By Chuck Mikolajczak

NEW YORK, Oct 1 (Reuters) - U.S. Treasury yields fell on Tuesday as Iran launched missiles at Israel which boosted demand for safe-haven assets, but were off earlier lows on hopes any further escalation was not imminent.

Iran

fired a salvo

of ballistic missiles at Israel on Tuesday in retaliation for Israel's campaign against Tehran's Hezbollah allies in Lebanon, while Israel vowed a "powerful response."

A warning by the U.S. that the launch was likely pushed yields to session lows, with the 10-year dropping to 3.696%, its lowest since Sept. 18, and the 2-year falling to 3.572%.

U.S. National Security Adviser Jake Sullivan said the strike appeared to have been defeated and Iran and its proxies will continue to be monitored for further threats. The yield on the benchmark U.S. 10-year Treasury note was down 6.3 basis points to 3.739%. "It was a reaction to see what the response was going to be based on the information, based on some of the headline news, everybody was on kind of standby, and then once you started to see things play out the market was able to settle down," said Jim Barnes, director of fixed income at Bryn Mawr Trust in Berwyn, Pennsylvania.

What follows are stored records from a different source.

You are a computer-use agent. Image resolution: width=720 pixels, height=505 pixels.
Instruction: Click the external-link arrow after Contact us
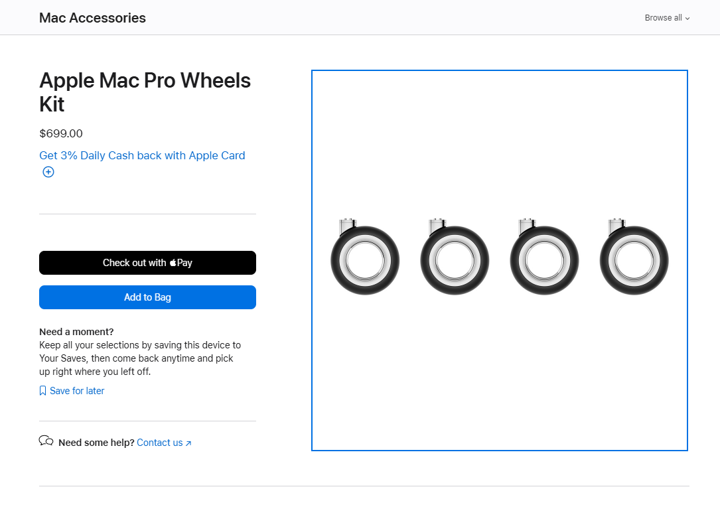[x=188, y=443]
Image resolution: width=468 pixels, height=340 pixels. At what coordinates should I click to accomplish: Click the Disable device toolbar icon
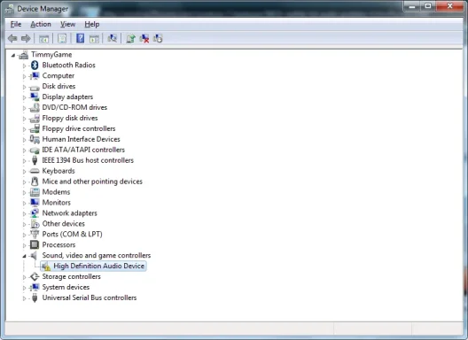pos(158,38)
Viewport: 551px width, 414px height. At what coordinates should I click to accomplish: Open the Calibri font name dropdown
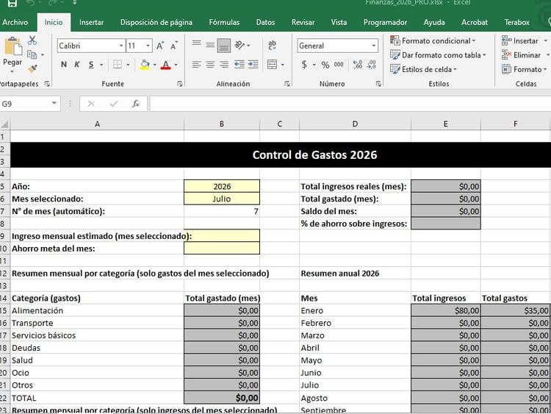[121, 46]
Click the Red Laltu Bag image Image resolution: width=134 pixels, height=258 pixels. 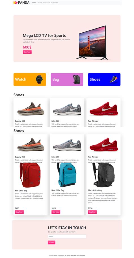coord(30,175)

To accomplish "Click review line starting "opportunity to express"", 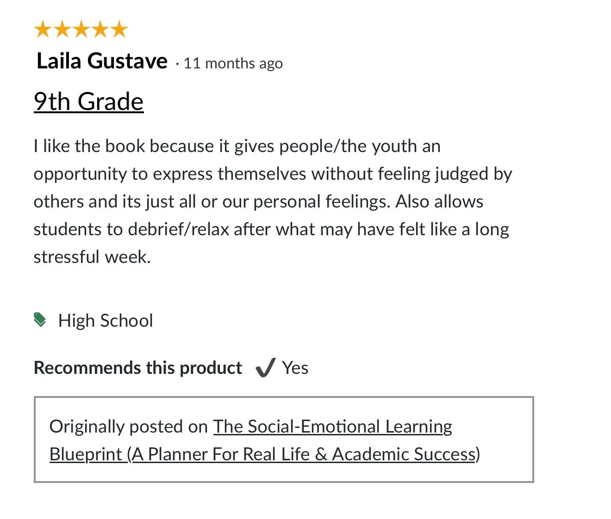I will pos(273,174).
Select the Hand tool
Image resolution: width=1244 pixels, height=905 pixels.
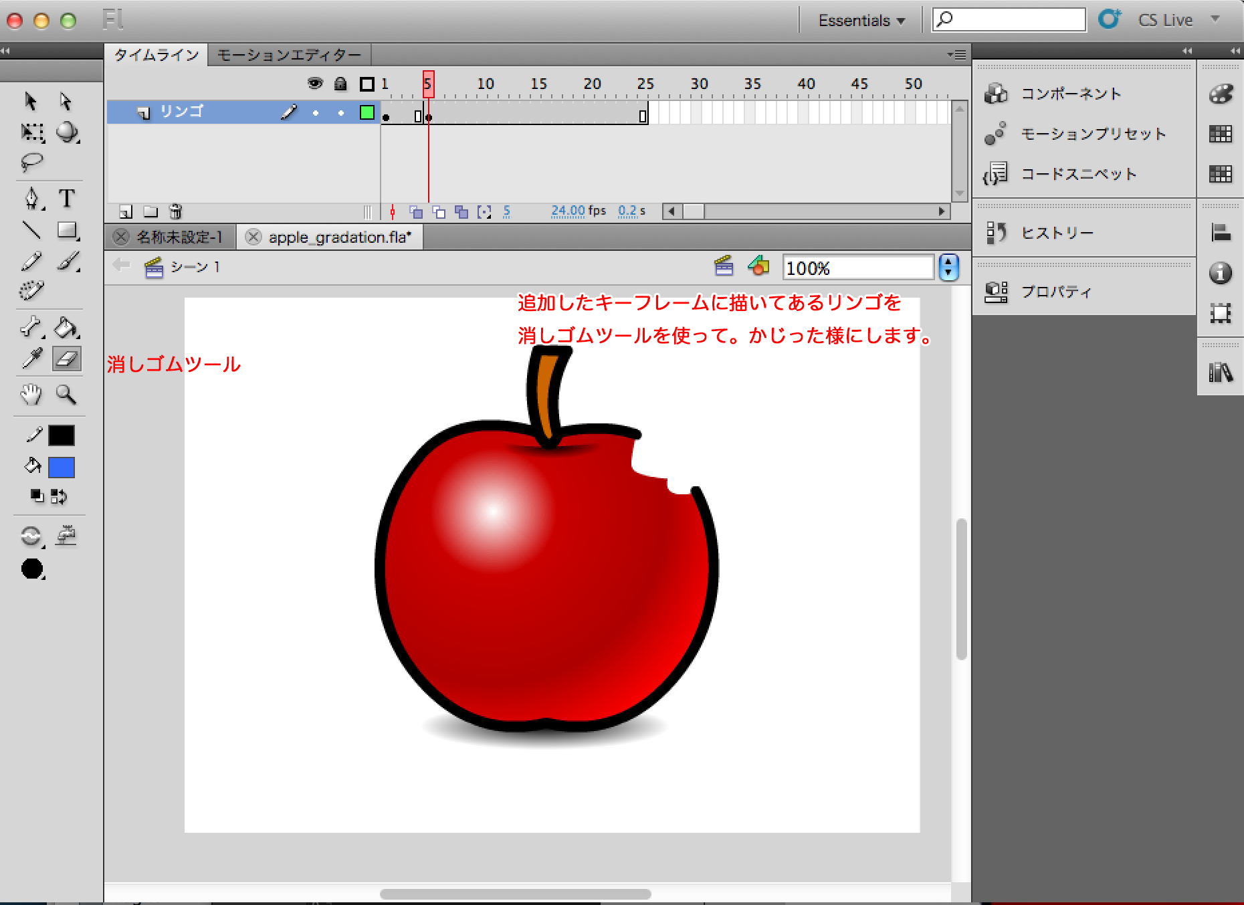(x=31, y=395)
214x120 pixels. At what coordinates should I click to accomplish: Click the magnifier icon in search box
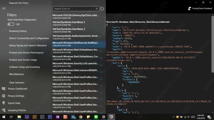point(96,9)
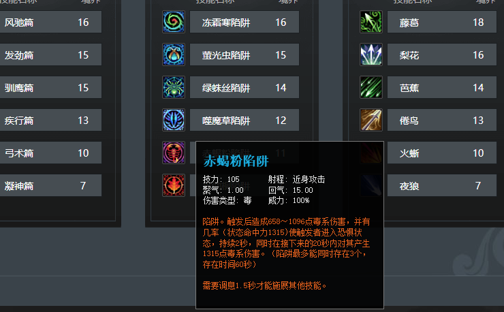504x312 pixels.
Task: Select the 疾行篇 level 13 row
Action: pyautogui.click(x=51, y=120)
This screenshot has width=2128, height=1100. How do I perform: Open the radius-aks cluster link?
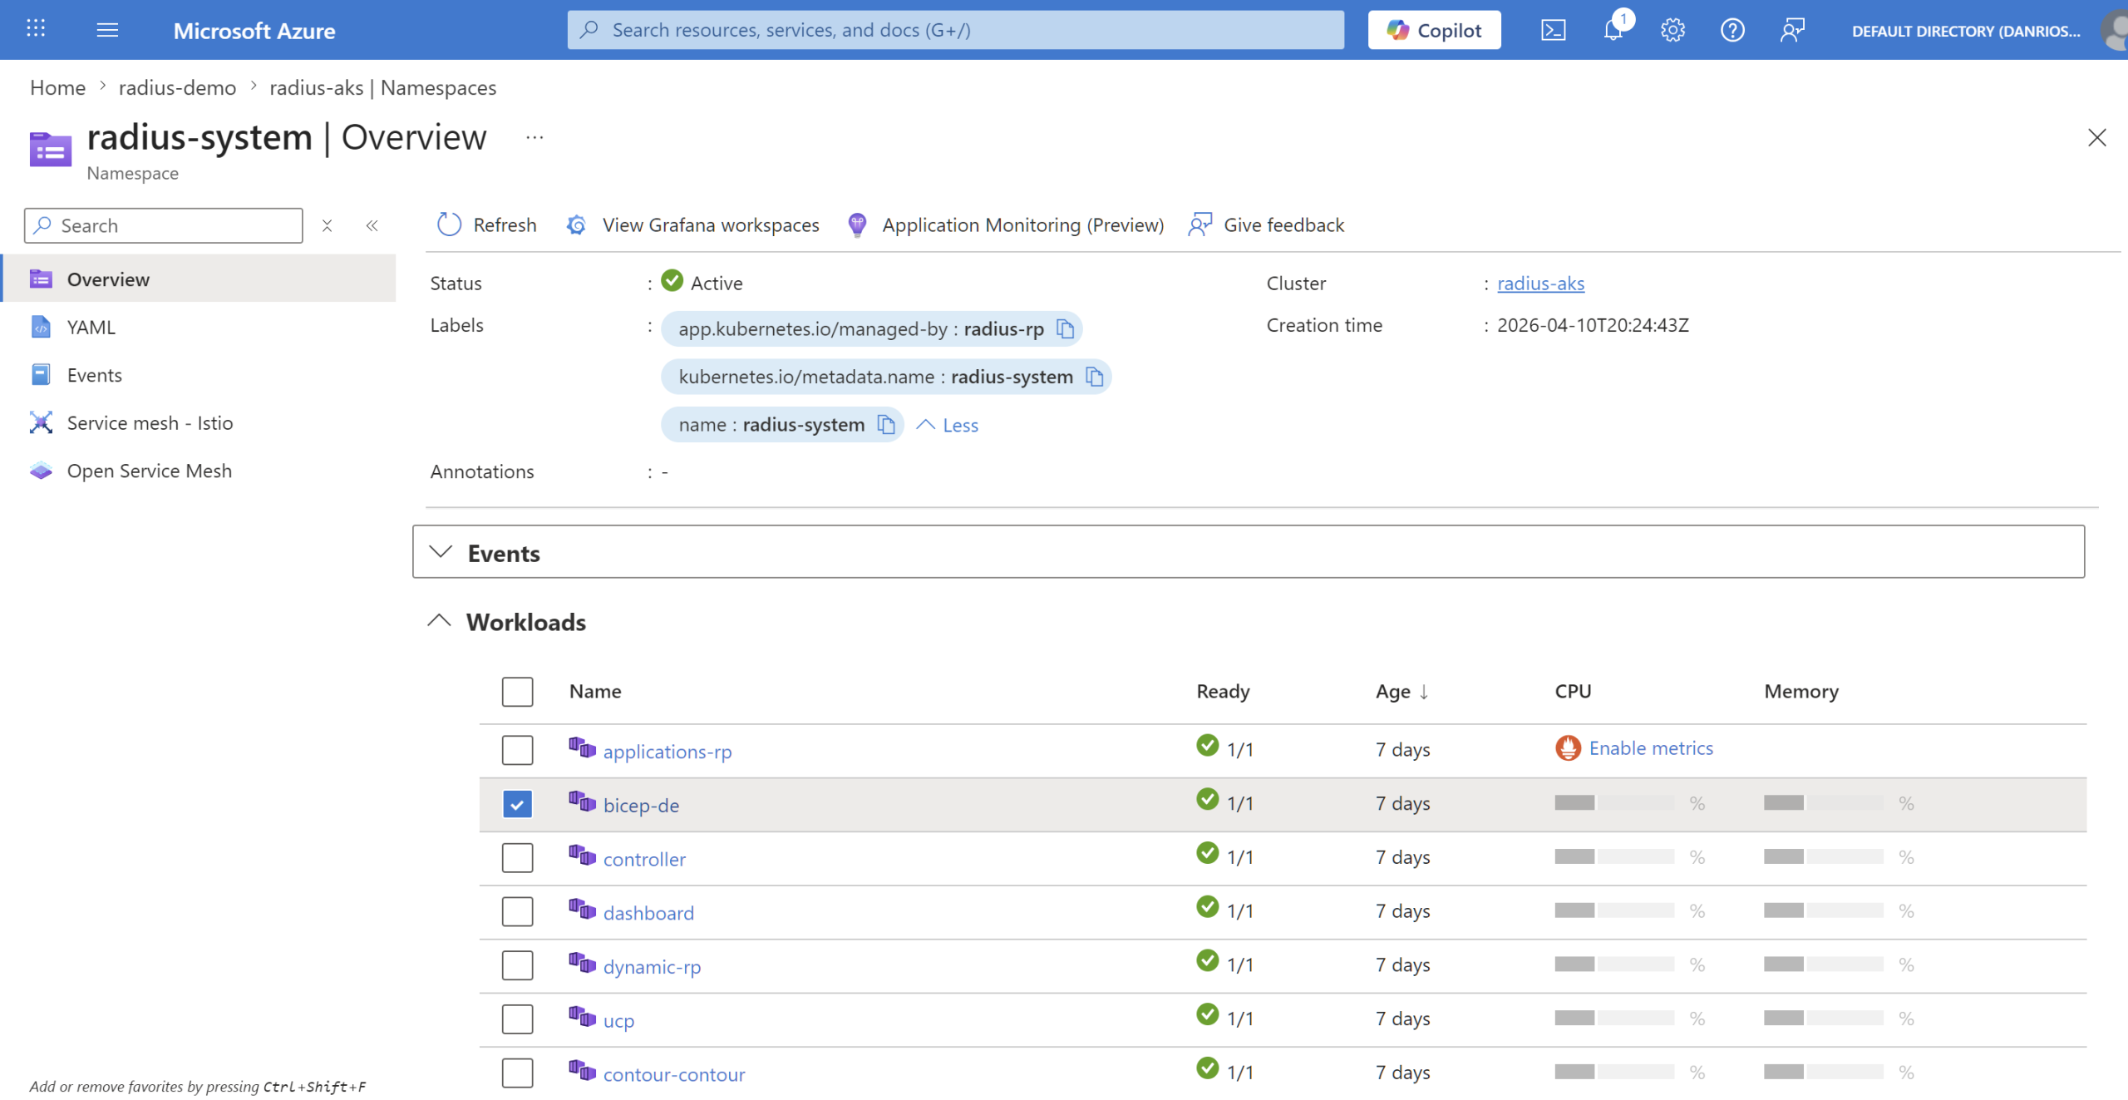click(x=1540, y=284)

"Once you have your initial response, now we'll just wait and see and hopefully this pause will hold and then the market will change their attention now back to some of the morning data, which obviously has more and longer-term implications for yields." In U.S. economic data, the Job Openings and Labor Turnover Survey, or JOLTS report, showed job openings, a measure of labor demand, rebounded by 329,000 to 8.040 million, but hiring was soft and consistent with a cooling labor market.

The manufacturing sector held steady at weaker levels in September, as the Institute for Supply Management (ISM) said its manufacturing PMI was unchanged at 47.2 last month, slightly below the 47.5 estimate of economists polled by Reuters. A PMI reading below 50 indicates contraction in the manufacturing sector.

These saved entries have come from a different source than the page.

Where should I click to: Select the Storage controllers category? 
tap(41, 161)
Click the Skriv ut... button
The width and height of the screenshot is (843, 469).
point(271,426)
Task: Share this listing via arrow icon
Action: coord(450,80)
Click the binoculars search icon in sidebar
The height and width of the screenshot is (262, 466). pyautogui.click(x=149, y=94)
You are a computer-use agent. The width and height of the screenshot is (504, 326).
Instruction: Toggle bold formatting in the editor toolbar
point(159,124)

The yield on the 30-year bond fell 5.5 basis points to 4.078%. Yields had risen on Monday after Federal Reserve Chair Jerome Powell suggested the central bank will take a gradual approach in cutting interest rates. A closely watched part of the U.S. Treasury yield curve measuring the gap between yields on two- and 10-year Treasury notes, seen as an indicator of economic expectations, was at a positive 12 basis points after dropping to a positive 9.6, its flattest since Sept. 19. The two-year U.S. Treasury yield, which typically moves in step with interest rate expectations, shed 3.4 basis points to 3.617%.

The breakeven rate on five-year U.S. Treasury Inflation-Protected Securities (TIPS) was last at 2.094% after closing at 2.086% on Sept. 30.

The 10-year TIPS breakeven rate was last at 2.188%, indicating the market sees inflation averaging about 2.2% a year for the next decade.